The output is a permanent document that pays back the next time anyone needs to rotate any secret. Which is a continuous activity — the half-life of a production secret is somewhere between six months and never, and “never” is the wrong answer.
The Broader Point
Most production systems accumulate secrets debt the same way they accumulate every other kind of debt: one well-justified addition at a time, with no overall view of what’s been added, where, or how the pieces interact. The day you need that overall view — for a rotation, an incident, an audit, a team handover — is also the day you don’t have time to build it.
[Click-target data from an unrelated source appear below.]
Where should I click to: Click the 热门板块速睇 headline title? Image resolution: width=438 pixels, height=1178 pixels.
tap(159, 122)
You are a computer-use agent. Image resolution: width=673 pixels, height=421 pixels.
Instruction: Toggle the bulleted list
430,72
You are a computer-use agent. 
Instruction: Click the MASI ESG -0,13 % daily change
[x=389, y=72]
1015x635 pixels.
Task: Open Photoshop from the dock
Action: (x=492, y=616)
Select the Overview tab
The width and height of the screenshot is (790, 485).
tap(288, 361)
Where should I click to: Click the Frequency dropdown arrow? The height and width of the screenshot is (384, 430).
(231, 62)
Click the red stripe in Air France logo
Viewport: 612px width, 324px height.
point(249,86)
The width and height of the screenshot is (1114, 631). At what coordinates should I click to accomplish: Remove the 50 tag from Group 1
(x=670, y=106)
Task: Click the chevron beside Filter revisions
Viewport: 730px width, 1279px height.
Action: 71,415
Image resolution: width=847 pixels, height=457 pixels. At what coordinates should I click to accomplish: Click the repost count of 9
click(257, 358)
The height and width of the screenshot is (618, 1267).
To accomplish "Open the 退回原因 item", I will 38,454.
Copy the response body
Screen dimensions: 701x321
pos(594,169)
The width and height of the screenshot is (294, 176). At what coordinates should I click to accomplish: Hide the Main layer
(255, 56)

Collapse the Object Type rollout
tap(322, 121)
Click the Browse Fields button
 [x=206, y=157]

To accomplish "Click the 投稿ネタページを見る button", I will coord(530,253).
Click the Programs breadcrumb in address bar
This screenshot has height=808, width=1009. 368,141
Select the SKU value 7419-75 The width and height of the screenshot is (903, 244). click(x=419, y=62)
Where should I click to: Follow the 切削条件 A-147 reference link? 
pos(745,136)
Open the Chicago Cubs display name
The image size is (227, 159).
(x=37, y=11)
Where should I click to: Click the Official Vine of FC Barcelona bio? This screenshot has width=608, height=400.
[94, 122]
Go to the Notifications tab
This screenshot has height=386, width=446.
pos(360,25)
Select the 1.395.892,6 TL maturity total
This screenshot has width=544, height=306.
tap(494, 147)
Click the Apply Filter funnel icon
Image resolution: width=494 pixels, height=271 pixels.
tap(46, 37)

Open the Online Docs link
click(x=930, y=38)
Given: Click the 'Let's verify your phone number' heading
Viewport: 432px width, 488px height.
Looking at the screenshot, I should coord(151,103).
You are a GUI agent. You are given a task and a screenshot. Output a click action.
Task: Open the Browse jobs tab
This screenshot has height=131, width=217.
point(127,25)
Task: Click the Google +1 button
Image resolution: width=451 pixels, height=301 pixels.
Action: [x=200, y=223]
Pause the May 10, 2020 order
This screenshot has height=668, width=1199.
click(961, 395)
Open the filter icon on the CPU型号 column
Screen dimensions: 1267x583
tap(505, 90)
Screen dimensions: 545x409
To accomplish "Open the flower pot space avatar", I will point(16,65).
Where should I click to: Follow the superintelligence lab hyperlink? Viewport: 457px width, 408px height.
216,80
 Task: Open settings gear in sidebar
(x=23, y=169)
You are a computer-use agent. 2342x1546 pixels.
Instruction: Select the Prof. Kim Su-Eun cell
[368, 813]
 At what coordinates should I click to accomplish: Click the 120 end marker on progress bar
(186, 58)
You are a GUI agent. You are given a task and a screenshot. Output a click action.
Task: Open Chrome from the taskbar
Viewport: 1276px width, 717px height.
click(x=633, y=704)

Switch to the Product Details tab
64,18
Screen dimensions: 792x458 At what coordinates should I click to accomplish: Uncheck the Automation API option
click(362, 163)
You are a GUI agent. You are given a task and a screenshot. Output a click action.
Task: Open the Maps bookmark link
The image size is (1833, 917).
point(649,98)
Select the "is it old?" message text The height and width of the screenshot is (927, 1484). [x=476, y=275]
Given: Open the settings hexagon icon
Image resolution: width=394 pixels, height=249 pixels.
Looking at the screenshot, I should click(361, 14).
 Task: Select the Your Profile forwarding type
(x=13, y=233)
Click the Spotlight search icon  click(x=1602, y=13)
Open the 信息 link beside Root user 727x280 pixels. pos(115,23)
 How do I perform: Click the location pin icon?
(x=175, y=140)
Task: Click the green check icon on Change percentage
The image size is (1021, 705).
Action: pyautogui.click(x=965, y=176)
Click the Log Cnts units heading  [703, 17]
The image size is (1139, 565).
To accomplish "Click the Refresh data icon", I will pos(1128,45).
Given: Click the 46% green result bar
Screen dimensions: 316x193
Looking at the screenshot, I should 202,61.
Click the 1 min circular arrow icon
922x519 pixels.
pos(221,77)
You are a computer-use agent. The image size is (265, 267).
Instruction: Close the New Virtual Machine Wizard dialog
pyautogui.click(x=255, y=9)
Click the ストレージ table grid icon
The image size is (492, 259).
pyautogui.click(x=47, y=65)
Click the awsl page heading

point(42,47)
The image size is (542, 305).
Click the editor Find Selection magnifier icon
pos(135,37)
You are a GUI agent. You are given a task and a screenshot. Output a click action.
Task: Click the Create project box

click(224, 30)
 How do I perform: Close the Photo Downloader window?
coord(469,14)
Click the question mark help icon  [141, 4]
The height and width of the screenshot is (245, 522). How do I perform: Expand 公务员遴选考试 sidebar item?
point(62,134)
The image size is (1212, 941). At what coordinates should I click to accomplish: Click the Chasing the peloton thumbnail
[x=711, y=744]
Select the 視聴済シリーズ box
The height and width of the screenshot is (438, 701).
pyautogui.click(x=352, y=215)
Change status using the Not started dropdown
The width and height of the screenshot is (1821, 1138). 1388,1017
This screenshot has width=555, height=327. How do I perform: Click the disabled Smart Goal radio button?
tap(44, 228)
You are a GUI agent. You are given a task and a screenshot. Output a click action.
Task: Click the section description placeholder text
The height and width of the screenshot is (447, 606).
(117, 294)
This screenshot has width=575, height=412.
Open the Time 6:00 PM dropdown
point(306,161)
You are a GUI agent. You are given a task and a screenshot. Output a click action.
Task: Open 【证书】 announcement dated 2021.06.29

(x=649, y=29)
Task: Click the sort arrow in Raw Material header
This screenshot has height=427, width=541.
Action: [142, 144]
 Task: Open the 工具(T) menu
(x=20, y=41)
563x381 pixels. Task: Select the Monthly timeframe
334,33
An AI coding agent is exactly the right tool for this work. It’s tedious-but-mechanical: grep for process.env.*, list SSM parameters, parse the deploy workflow YAML, cross-reference with .env.example, generate a table. The valuable judgement — what to do about the gaps — sits with the human. The agent does the inventory; you do the policy. Four hours of combined attention turns a permanent “we should document this” backlog item into a permanent reference.
The secrets-debt problem isn’t that it’s hard. It’s that nobody on the team has ever had the four hours to do it cold. Now they do.
Built on PlanB, a Bubble.io backup service. Stack: AWS ECS Fargate + SSM Parameter Store, Supabase Postgres, Stripe Checkout, Postmark, deployed via GitHub Actions OIDC. The audit ran against a system with 27 secrets across six stores and surfaced ten drift items. The work was done with Claude Code (Opus 4.7) in a single afternoon, with about four hours of human review on top to validate findings against the issuer dashboards.